I’m not enough of an immunology geek to be able to tell you what profile we would be looking for, and I don’t think we even quite know yet. My impression is that CD8+ cells are more well-established as being important in clearing viral infections (especially respiratory viruses), but the CD4+ ones (and the ratio of the two) are real players as well. As for the Th1 and Th2 subsets of those CD4+ cells, there’s evidence that the Th1 type are more powerful against viral pathogens, at least for some viruses. The general belief, in fact, has been that Th1 cells are more important in fighting intracellular pathogens in general, with Th2 cells going after extracellular parasites and the like, but (like everything else in immunology) that framework has only become more complicated as we learn more about it.

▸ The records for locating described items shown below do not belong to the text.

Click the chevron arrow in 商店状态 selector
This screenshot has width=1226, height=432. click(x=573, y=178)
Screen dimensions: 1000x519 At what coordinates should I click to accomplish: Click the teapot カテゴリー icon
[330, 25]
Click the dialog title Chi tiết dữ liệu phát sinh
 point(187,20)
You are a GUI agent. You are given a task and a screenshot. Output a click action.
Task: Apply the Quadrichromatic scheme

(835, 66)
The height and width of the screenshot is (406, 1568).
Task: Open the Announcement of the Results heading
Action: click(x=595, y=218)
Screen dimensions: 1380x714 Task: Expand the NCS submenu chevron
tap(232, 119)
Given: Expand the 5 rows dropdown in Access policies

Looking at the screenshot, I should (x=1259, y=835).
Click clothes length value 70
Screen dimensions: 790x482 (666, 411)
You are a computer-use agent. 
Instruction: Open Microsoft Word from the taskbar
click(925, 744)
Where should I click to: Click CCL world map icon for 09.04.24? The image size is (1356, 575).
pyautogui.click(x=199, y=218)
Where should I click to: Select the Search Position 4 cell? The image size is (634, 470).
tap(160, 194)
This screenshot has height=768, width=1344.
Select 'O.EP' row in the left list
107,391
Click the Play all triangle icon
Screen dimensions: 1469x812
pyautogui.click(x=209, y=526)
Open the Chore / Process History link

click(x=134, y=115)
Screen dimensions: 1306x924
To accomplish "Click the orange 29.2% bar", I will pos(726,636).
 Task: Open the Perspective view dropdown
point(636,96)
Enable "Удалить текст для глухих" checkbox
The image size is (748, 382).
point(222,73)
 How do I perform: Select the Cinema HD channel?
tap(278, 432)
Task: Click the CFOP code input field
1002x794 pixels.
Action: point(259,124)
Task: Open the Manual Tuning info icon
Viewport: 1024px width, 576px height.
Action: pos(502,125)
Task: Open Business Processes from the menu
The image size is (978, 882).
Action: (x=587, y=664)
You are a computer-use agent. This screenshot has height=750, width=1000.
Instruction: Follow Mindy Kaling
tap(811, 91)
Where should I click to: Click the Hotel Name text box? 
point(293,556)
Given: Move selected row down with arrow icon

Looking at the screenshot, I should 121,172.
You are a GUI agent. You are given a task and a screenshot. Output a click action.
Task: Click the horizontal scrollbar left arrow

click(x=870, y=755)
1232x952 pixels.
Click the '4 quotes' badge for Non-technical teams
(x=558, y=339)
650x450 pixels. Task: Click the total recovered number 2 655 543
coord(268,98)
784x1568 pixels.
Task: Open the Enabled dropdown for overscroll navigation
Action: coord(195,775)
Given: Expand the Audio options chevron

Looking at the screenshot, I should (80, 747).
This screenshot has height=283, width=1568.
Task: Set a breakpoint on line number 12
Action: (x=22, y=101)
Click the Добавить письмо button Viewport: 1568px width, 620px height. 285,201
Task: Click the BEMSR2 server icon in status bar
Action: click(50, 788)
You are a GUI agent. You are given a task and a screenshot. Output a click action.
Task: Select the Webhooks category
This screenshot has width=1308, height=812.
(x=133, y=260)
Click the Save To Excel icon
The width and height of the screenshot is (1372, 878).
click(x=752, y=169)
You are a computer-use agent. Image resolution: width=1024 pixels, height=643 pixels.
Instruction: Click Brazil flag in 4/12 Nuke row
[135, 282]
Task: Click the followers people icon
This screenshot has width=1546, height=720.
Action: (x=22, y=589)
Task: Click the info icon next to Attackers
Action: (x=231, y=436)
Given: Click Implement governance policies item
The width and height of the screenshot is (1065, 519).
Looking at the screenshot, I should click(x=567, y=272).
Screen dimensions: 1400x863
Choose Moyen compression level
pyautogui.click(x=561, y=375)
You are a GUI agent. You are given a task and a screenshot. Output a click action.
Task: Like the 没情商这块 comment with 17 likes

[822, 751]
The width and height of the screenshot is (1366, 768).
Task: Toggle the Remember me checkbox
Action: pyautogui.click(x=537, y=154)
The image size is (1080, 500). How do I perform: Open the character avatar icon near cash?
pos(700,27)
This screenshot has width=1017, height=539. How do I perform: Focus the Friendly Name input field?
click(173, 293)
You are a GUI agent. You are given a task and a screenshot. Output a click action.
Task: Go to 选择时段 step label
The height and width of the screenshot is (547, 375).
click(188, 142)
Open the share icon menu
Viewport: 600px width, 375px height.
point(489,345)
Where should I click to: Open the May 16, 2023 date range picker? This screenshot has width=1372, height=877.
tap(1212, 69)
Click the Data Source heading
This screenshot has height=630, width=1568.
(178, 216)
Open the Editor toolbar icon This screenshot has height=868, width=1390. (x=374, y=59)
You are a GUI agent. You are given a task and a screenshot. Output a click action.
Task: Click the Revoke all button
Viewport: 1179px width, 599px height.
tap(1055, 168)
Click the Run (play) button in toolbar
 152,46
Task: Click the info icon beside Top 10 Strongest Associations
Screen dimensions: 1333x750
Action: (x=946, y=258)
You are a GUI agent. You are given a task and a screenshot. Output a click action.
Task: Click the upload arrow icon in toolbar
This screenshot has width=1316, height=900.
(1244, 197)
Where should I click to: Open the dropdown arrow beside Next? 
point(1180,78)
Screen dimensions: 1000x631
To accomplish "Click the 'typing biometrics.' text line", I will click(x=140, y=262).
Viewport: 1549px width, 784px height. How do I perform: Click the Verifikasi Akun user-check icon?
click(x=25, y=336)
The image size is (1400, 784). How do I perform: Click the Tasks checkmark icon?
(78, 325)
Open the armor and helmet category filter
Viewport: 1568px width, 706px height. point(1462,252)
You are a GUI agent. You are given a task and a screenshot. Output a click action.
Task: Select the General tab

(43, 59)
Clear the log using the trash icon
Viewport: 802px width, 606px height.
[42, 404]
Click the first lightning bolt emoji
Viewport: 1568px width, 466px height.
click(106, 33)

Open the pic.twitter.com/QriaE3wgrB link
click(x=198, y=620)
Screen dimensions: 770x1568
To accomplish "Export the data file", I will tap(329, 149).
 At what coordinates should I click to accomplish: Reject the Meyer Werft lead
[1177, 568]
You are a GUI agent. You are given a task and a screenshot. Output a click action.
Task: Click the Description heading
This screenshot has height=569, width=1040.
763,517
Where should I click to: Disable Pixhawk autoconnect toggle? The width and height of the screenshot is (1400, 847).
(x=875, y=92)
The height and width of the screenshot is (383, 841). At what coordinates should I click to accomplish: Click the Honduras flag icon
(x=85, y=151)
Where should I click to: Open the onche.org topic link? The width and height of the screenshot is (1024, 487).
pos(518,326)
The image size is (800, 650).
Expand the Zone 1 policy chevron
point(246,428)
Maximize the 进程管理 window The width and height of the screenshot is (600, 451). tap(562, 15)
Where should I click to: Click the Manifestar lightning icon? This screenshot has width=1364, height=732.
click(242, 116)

So from my bozo-immunology perspective, I think at first glance that I would rather see a more robust CD8+ response than what Moderna has shown here. Others seem to feel similarly. But that said, I don’t know what the convalescent patient T-cell situation is, either: what kind of response did these people have when they cleared the virus on their own? We don’t have the figures from the set of patients in this paper (they just took plasma to evaluate antibodies). But we know from a study of 10 infected patients with respiratory distress that those patients had a higher CD4+/CD8+ ratio, and that they had a higher Th1 response among the CD4+ cells. But you’d want to hear about the people who recovered smoothly as well as about the ones who ended up on respirators, wouldn’t you? The main thing I’ve been able to find on that is this paper, which also showed a shift towards CD4+ cells in pooled plasma from convalescent patients, and among those cells a very pronounced Th1-driven response (note: more on this one here, and in a separate blog post, coming shortly). So the Moderna data might well resemble the profile of recovered patients, which doesn’t sound so bad, although keep in mind that there might still be better ways to clear the virus than the response that we tend to get. We’re just going to have to see how things play out in Phase II/III, aren’t we? One also would like to see such profiles for the other vaccines in the race, and I assume that we will.
The comparisons are going to be pretty darn interesting. As you can see, Moderna’s candidate is absolutely going to need two injections (as did the Pfizer/BioNTech vaccine candidate), and the reaction to the second dose is pretty vigorous. Will that cause trouble in moving into a larger and more diverse patient cohort? The Moderna neutralizing antibody response seems broadly similar to the Pfizer study, but we don’t have any T-cell profiling from Pfizer yet, so it’s impossible to make any comparisons in that department. The Pfizer/BioNTech adverse event profiling looked a bit better – is that going to be a distinguishing characteristic as the various vaccines go on? Will there be (can there be?) a single-dose vaccine from someone, which would make life and logistics much easier? What will the differences be in the strength of real-world protection against infection, and in its duration? I have no earthly idea, and neither does anyone else: that’s why everyone is charging into the later clinical trial phases.